* Assigned task *
Apart from the pictures, every line below is to be set down exactly.

(Pixel coordinate grounding data)
·····

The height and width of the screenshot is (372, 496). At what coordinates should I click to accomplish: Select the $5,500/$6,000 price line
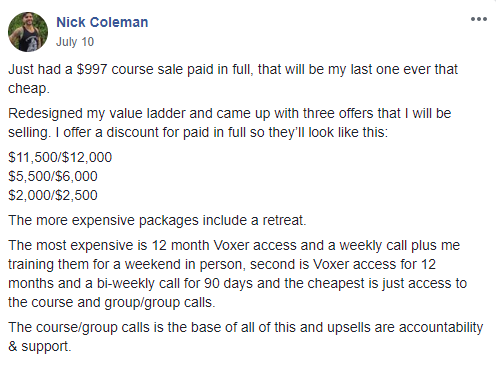pos(53,176)
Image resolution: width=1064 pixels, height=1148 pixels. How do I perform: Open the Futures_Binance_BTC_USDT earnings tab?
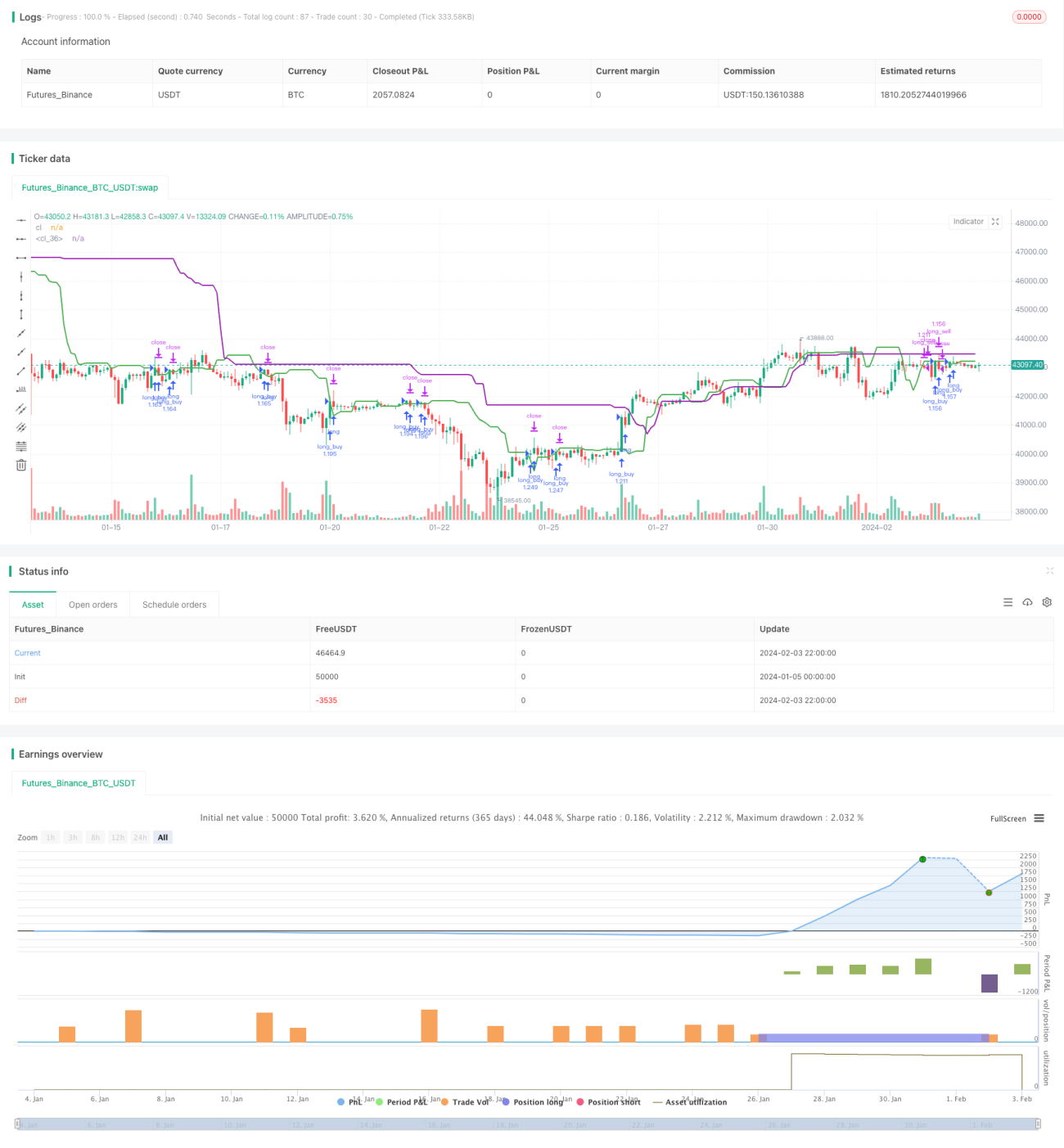pyautogui.click(x=79, y=783)
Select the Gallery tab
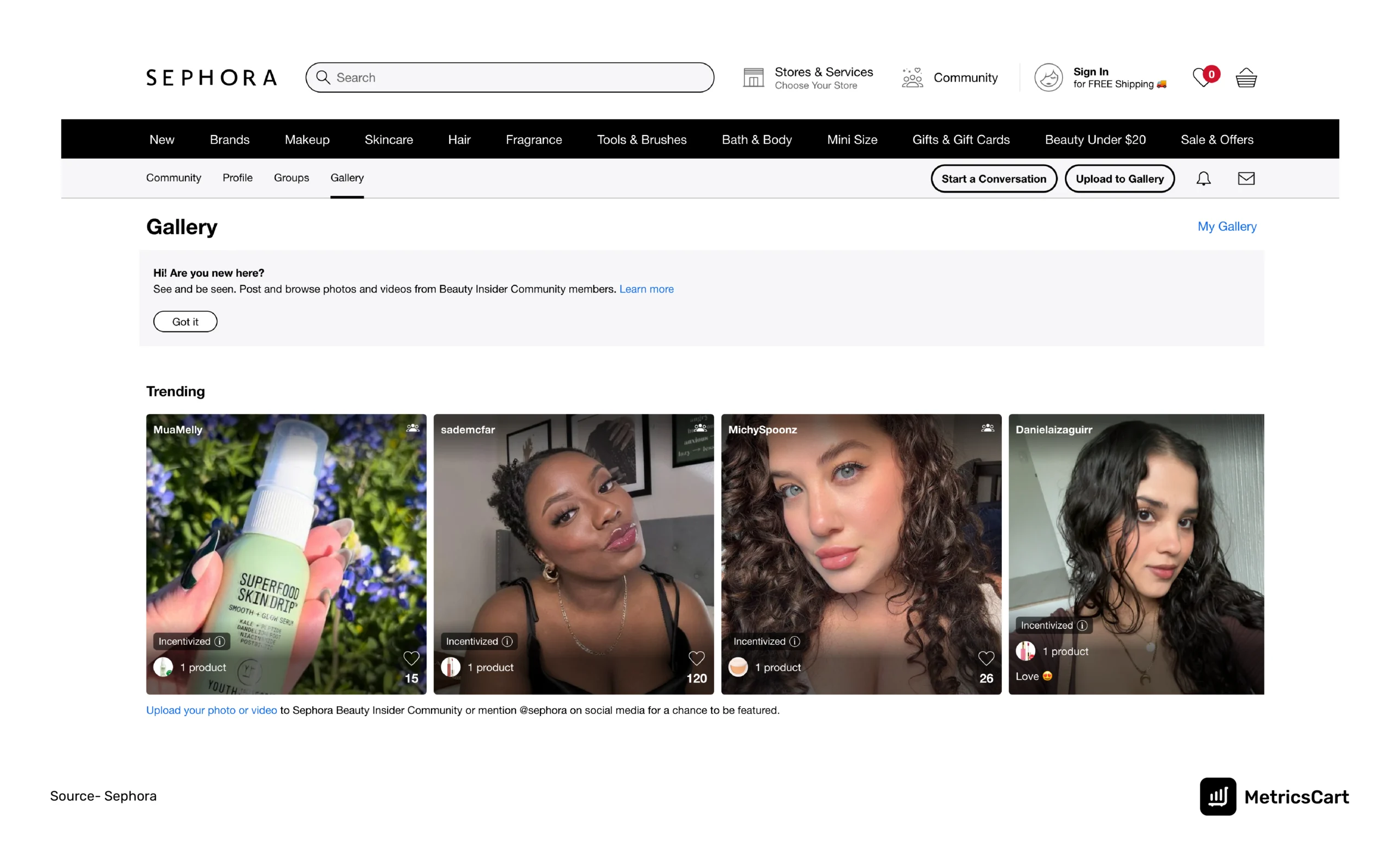The height and width of the screenshot is (845, 1400). pos(346,178)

·····

* Output for this exercise *
The height and width of the screenshot is (372, 496). At what coordinates should I click to accomplish: Select the $5,500/$6,000 price line
pos(53,176)
Image resolution: width=1064 pixels, height=1148 pixels. How do I perform: Open the Futures_Binance_BTC_USDT earnings tab?
pyautogui.click(x=79, y=783)
Select the Gallery tab
The height and width of the screenshot is (845, 1400). pos(346,178)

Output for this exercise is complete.